Required tasks:
#1 Check each statement below against the tax regulation text and answer yes or no, quoting the exact words of the text that decide it.
(a) An employer may claim credit for an overcollection of employee tax only after repaying or reimbursing the employee.
(b) When an employer adjusts an overcollection of income tax under section 3402, the adjustment includes interest.
(c) The employee, not the employer, remains liable for reporting and paying the proper amount of income and employment taxes.
#2 Using the tax regulation text, answer each question on its own line:
(a) Which section states the manner and conditions for claiming credit for an overpayment of employer tax?
(b) Under which two sections can an employer overpay employer tax, according to the paragraph on employer tax?
(c) What must be attached to the return on which an income tax adjustment is entered as a deduction?
#3 From the tax regulation text, extract the passage between "Whether or not" and "and employment taxes.", inclusive.

# START OF Page

In the event an employer withholds more income and employment taxes from wages than the employee owes, the employee may recover overpayments from the employer, per 26 CFR   31.6413(a)-2:

   31.6413(a)-2 Adjustment of overpayments.

(a) Taxes under the Federal Insurance Contributions Act or the Railroad Retirement Tax Act--(1) Employee tax.  After an employer repays or reimburses an employee in the amount of an overcollection, as provided in paragraph (b)(1) of 31.6413(a)-1, the employer may claim credit for such amount in the manner, and subject to the conditions, stated in 31.6402(a)-2.  Such credit shall constitute an adjustment, without interest, if the amount thereof is entered on a return for a period ending on or before the last day of the return period following the return period in which the error was ascertained. No credit or adjustment in respect of an overpayment shall be entered on a return after the filing of a claim for refund of such overpayment.

(2) Employer tax.  If an employer pays more than the correct amount of employer tax under section 3111 or section 3221, or a corresponding provision of prior law, the employer may claim credit for the amount of the overpayment in the manner, and subject to the conditions, stated in 31.6402(a)-2.  Such credit shall constitute an adjustment, without interest, if the amount thereof is entered on the same return on which the employer adjusts, pursuant to subparagraph (1) of this paragraph, a corresponding overpayment of employee tax.

(b) Income tax withheld from wages.  If, pursuant to paragraph (b)(2) of 31.6413(a)-1, an employer repays or reimburses an employee in the amount of an overcollection of tax under section 3402, the employer may adjust the overcollection, without interest, by entering the amount thereof as a deduction on a return of tax under section 3402, filed by the employer for any return period in the calendar year in which the employer repays or reimburses the employee.  The return on which the adjustment is entered as a deduction shall have attached thereto a statement explaining the adjustment, designating the return period in which the error occurred, and setting forth such other information as is required by the regulations in this subpart and by the instructions relating to the return.

Regulations in 26 CFR Part 31 also require employers to recover additional income and employment taxes from employees in the event sums previously withheld aren't adequate to cover liabilities imposed by Subtitle A and Chapters 21-23 of the Internal Revenue Code.
Whether or not the sums are recovered from employees, the employer, through the disbursement officer (26 U.S.C.  3402), not the employee, remains liable for reporting and paying the proper amount of income and employment taxes.

# END OF Page
# START OF Records supplied

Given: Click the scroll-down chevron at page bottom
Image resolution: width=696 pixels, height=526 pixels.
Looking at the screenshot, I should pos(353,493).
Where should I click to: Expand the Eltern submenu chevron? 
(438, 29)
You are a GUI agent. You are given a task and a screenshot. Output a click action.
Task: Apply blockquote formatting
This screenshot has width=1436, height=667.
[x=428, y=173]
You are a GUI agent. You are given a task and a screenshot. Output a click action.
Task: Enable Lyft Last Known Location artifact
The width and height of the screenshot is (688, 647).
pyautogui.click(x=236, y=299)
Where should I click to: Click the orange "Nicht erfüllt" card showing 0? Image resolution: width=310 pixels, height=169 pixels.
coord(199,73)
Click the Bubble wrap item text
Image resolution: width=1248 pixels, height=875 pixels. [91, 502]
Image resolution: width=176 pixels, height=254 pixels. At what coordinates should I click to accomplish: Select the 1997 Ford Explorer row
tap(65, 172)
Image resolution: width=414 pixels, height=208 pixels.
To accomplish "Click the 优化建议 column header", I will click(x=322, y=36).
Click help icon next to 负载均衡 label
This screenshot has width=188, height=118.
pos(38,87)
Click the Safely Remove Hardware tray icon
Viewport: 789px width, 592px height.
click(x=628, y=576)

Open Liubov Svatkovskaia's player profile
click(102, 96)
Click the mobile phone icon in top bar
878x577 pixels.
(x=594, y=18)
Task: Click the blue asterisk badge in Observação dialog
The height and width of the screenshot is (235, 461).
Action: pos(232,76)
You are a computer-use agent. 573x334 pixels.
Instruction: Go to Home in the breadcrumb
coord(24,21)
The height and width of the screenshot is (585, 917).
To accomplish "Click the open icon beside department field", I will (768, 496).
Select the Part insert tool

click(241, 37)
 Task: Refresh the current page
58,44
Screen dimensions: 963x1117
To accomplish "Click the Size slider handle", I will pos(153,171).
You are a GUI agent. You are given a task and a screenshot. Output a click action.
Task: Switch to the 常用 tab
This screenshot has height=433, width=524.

# END OF Records supplied

Answers:
#1
(a) Yes: "After an employer repays or reimburses an employee in the amount of an overcollection, as provided in paragraph (b)(1) of 31.6413(a)-1, the employer may claim credit for such amount"
(b) No: "the employer may adjust the overcollection, without interest"
(c) No: "the employer, through the disbursement officer (26 U.S.C.  3402), not the employee, remains liable for reporting and paying the proper amount of income and employment taxes"

#2
(a) 31.6402(a)-2
(b) Section 3111 or section 3221
(c) A statement explaining the adjustment, designating the return period in which the error occurred, and setting forth such other information as is required by the regulations in this subpart and by the instructions relating to the return

#3
Whether or not the sums are recovered from employees, the employer, through the disbursement officer (26 U.S.C.  3402), not the employee, remains liable for reporting and paying the proper amount of income and employment taxes.